[Stored data]

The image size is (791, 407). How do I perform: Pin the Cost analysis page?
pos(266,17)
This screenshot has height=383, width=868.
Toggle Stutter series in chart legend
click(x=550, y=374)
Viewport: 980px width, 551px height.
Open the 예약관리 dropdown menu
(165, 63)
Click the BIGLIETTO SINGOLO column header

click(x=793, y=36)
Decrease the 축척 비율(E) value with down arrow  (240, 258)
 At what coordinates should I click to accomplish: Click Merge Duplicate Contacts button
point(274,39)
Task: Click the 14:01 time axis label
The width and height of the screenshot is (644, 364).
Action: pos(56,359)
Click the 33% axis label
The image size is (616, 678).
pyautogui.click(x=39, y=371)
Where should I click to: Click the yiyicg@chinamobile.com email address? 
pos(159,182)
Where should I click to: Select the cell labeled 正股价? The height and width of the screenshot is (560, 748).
...
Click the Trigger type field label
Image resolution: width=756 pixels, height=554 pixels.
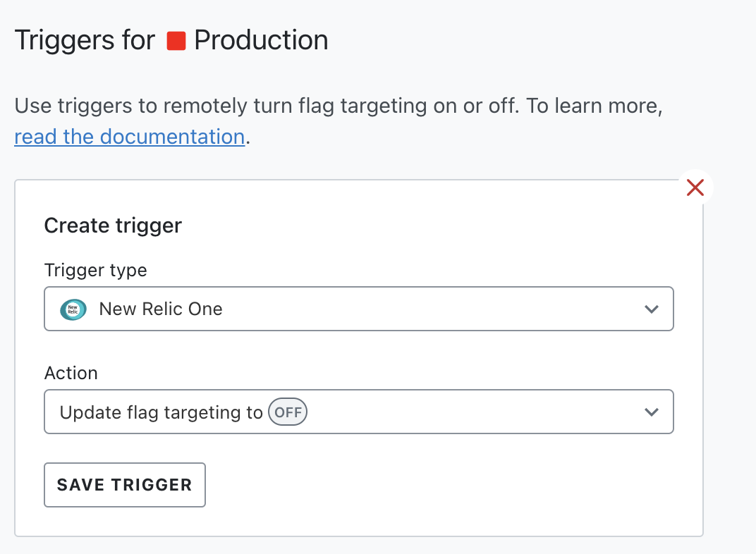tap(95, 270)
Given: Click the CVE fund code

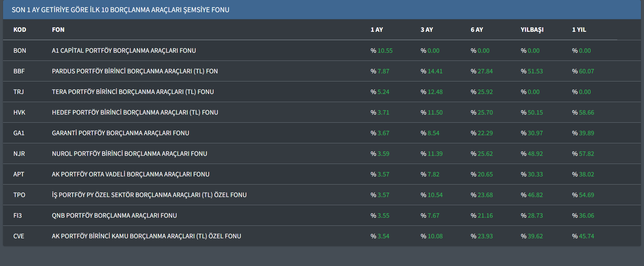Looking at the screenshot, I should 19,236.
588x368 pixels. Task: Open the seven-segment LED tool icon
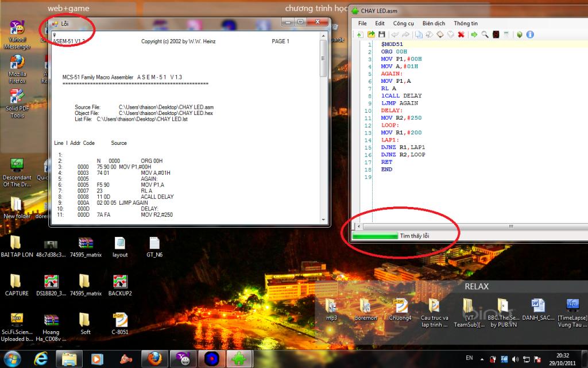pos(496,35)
==
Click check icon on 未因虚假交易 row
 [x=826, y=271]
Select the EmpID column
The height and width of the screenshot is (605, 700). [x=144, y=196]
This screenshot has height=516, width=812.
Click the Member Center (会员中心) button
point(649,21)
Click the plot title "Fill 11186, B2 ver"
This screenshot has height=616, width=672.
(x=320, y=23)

● **WORK TO BE COMPLETED**
In the entries above, the lines between the one holding "The image size is (791, 407)." and the one holding "Task: Click the 14:01 time axis label", inclusive, are to be printed exactly as written, and those alone.

● **WORKED SOLUTION**
The image size is (791, 407). How do I perform: Pin the Cost analysis page?
pos(266,17)
This screenshot has height=383, width=868.
Toggle Stutter series in chart legend
click(x=550, y=374)
Viewport: 980px width, 551px height.
Open the 예약관리 dropdown menu
(165, 63)
Click the BIGLIETTO SINGOLO column header

click(x=793, y=36)
Decrease the 축척 비율(E) value with down arrow  (240, 258)
 At what coordinates should I click to accomplish: Click Merge Duplicate Contacts button
point(274,39)
Task: Click the 14:01 time axis label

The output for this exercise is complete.